Il n'y a pas de bibliothèque du mouvement, de lieu où les oeuvres
chorégraphiques trouveraient à se conserver, identiques à
elles-mêmes et offertes à tous. C'est un fait. Rien qu'un fait. Mais
qui engage énormément.
En premier lieu : l'incapacité de la philosophie et de l'esthétique à
penser les pratiques chorégraphiques selon le régime commun de
l'oeuvre. C'est toujours d'un autre espace que la danse semble
relever, à la fois plus frivole et plus fondamental, toujours en deçà
ou au-delà du projet de l'oeuvre. Cette absence d'oeuvre ,
abstraitement mise au jour par la philosophie, nous tentons de
l'analyser en une première partie.
De là, il s'agit d'articuler un autre concept, connexe mais différent :
celui de désoeuvrement.

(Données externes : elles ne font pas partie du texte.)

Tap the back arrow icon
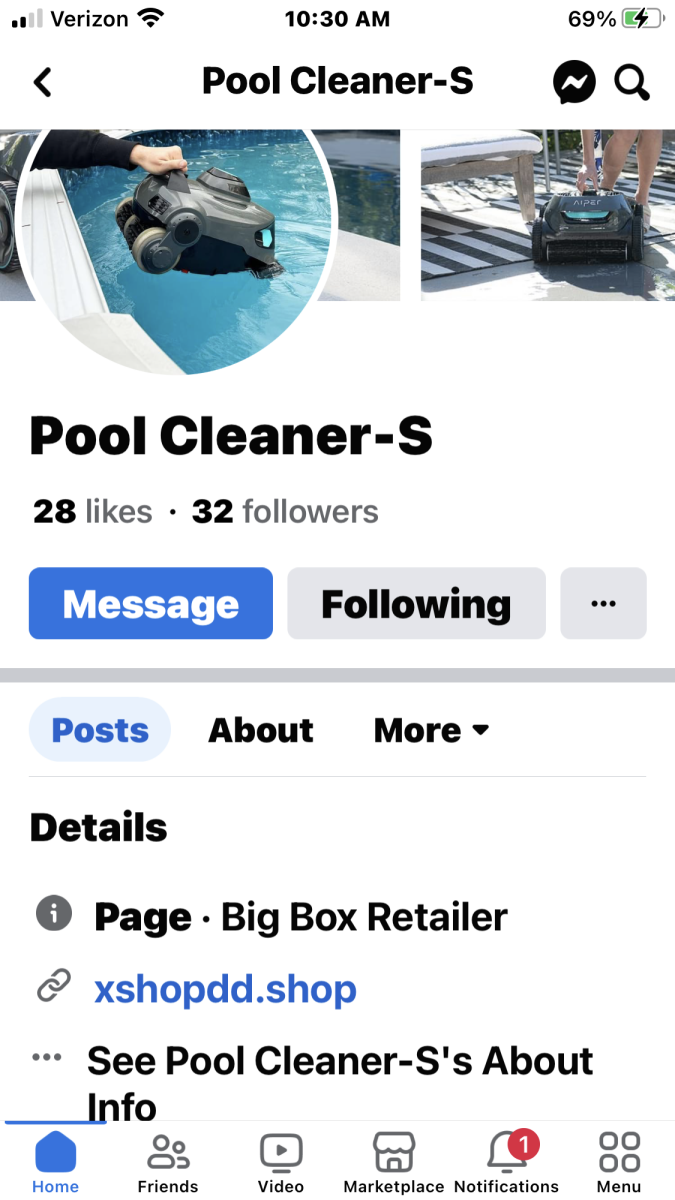675x1200 pixels. [x=42, y=82]
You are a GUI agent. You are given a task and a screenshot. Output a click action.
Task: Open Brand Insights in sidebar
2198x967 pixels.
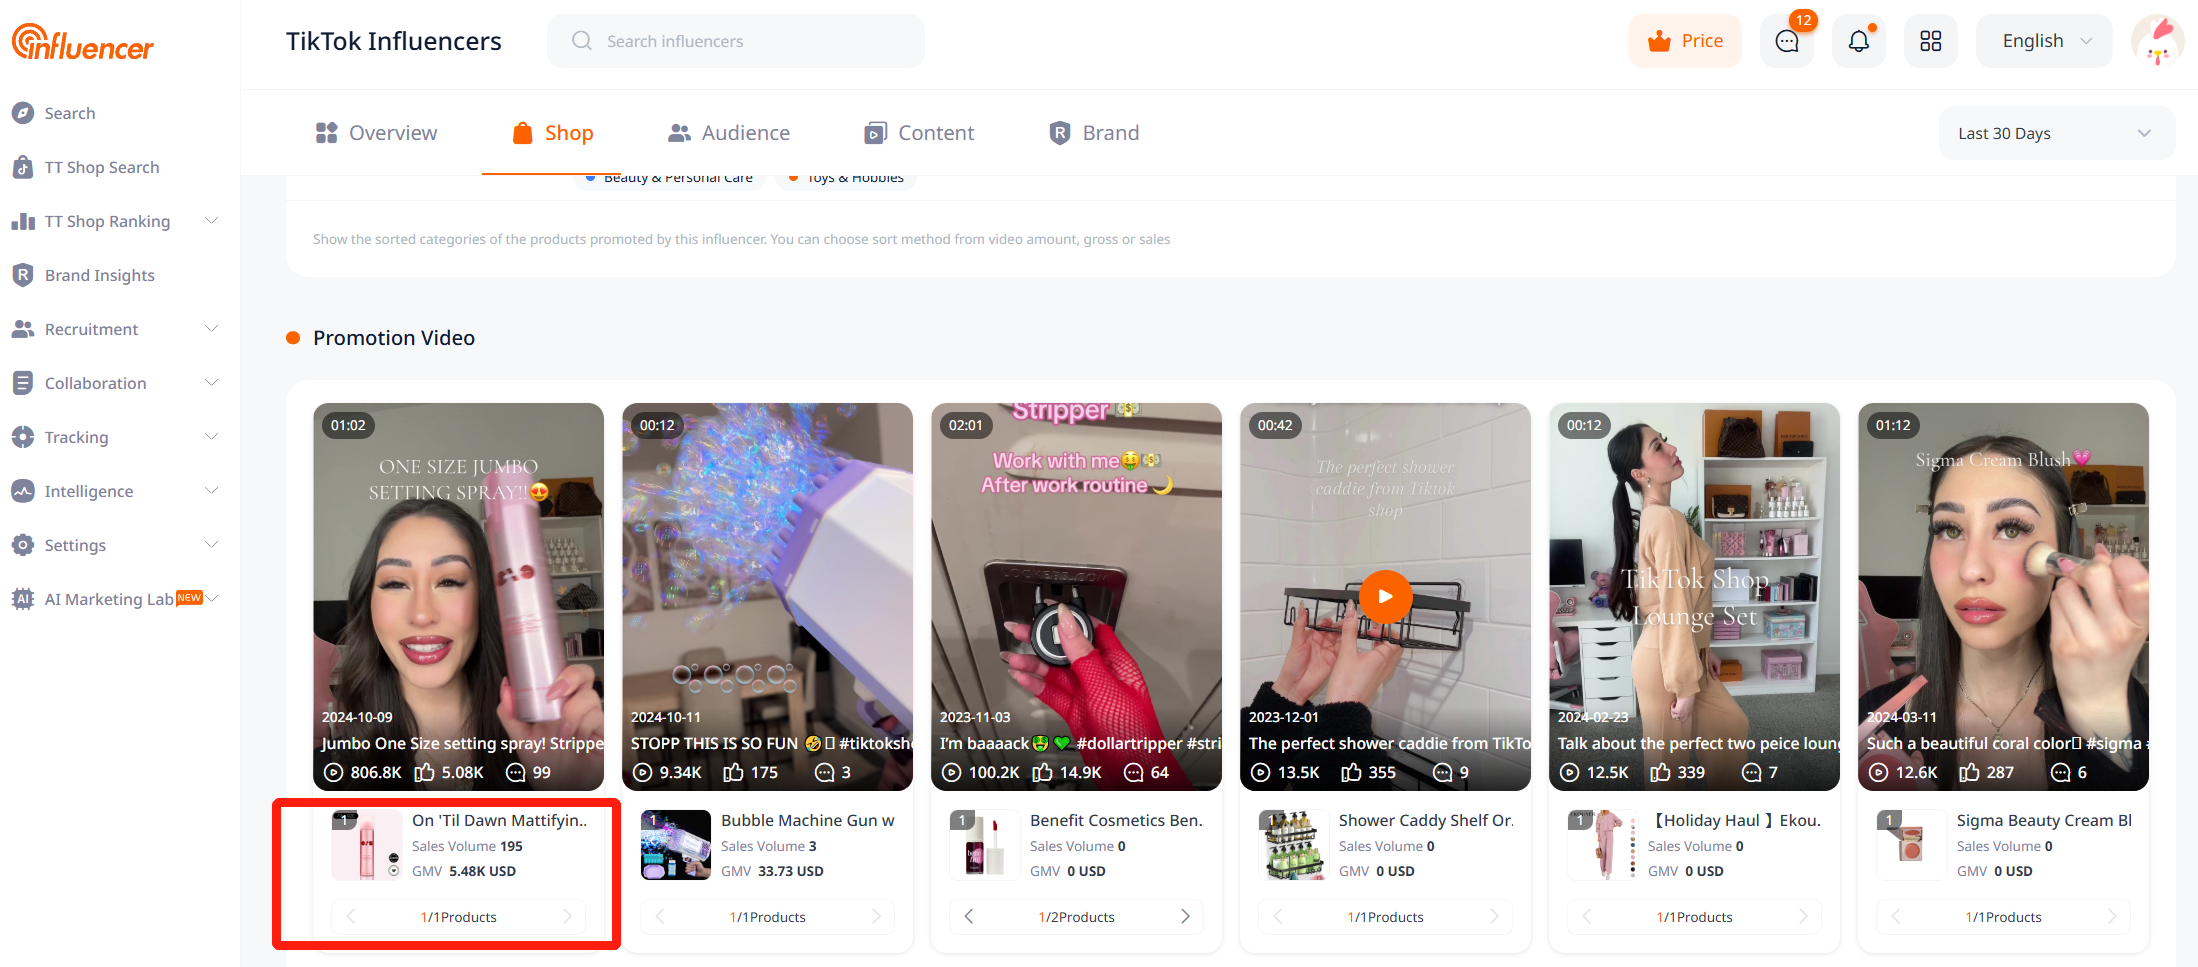(99, 275)
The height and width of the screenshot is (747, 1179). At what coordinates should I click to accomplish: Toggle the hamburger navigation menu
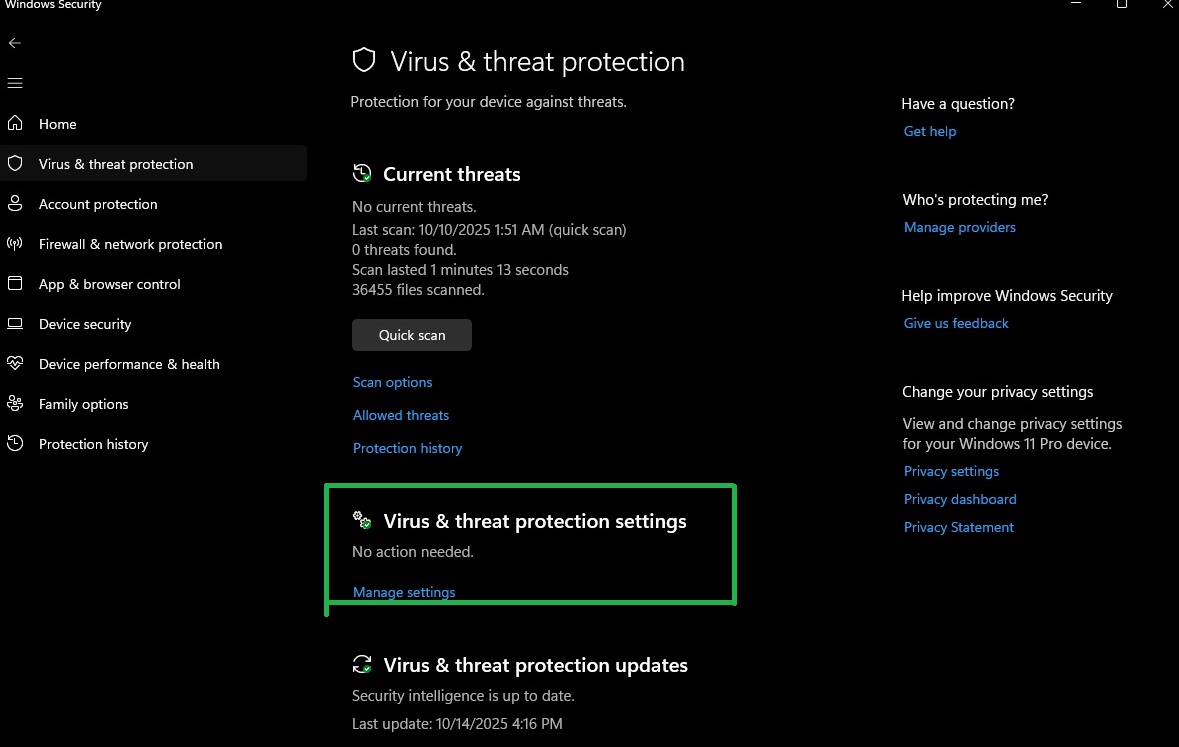(15, 83)
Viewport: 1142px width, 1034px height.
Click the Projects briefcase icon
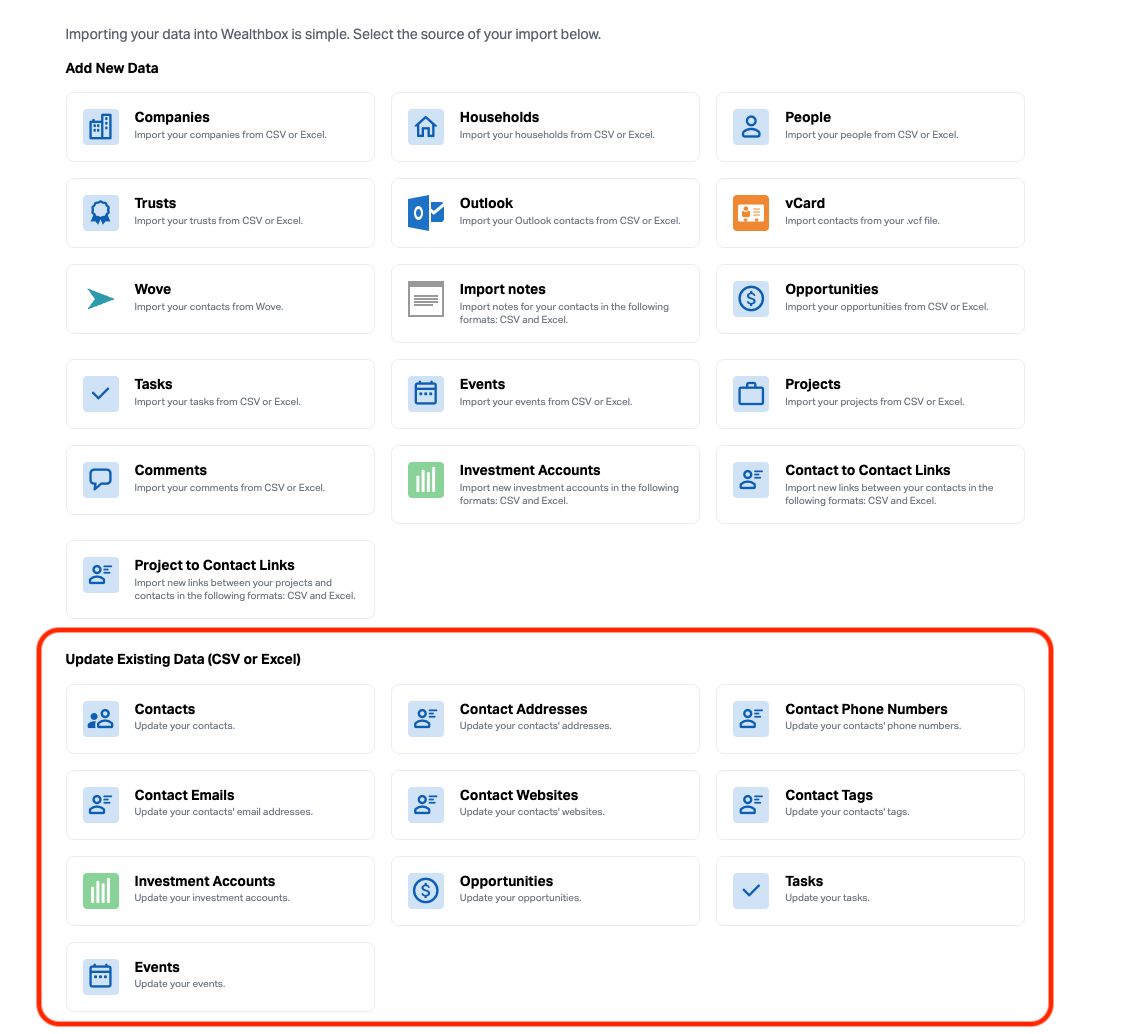[750, 394]
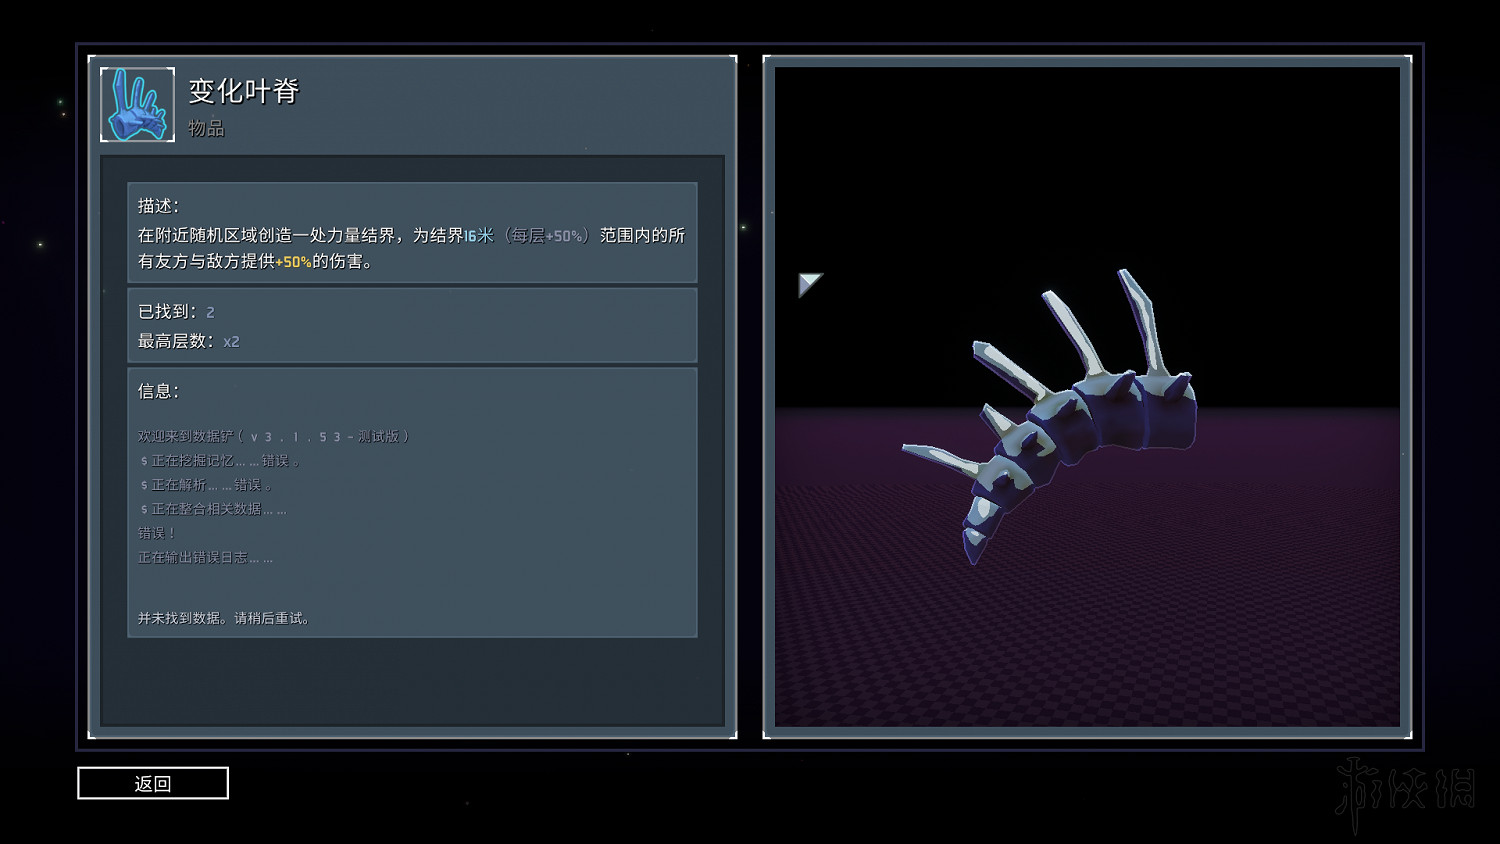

Les écrits philosophiques sur la danse
assignent la pratique du mouvement à une pure et simple absence
de production, à l'expérience de la dépense et de l'auto-affection.
Nous soutenons que ce philosophème (abstraitement nommé
absence d'oeuvre ) ne fait que réfléchir dans l'ordre du discours
une fragilité interne et propre aux oeuvres chorégraphiques,
fragilité que nous nommons : désoeuvrement.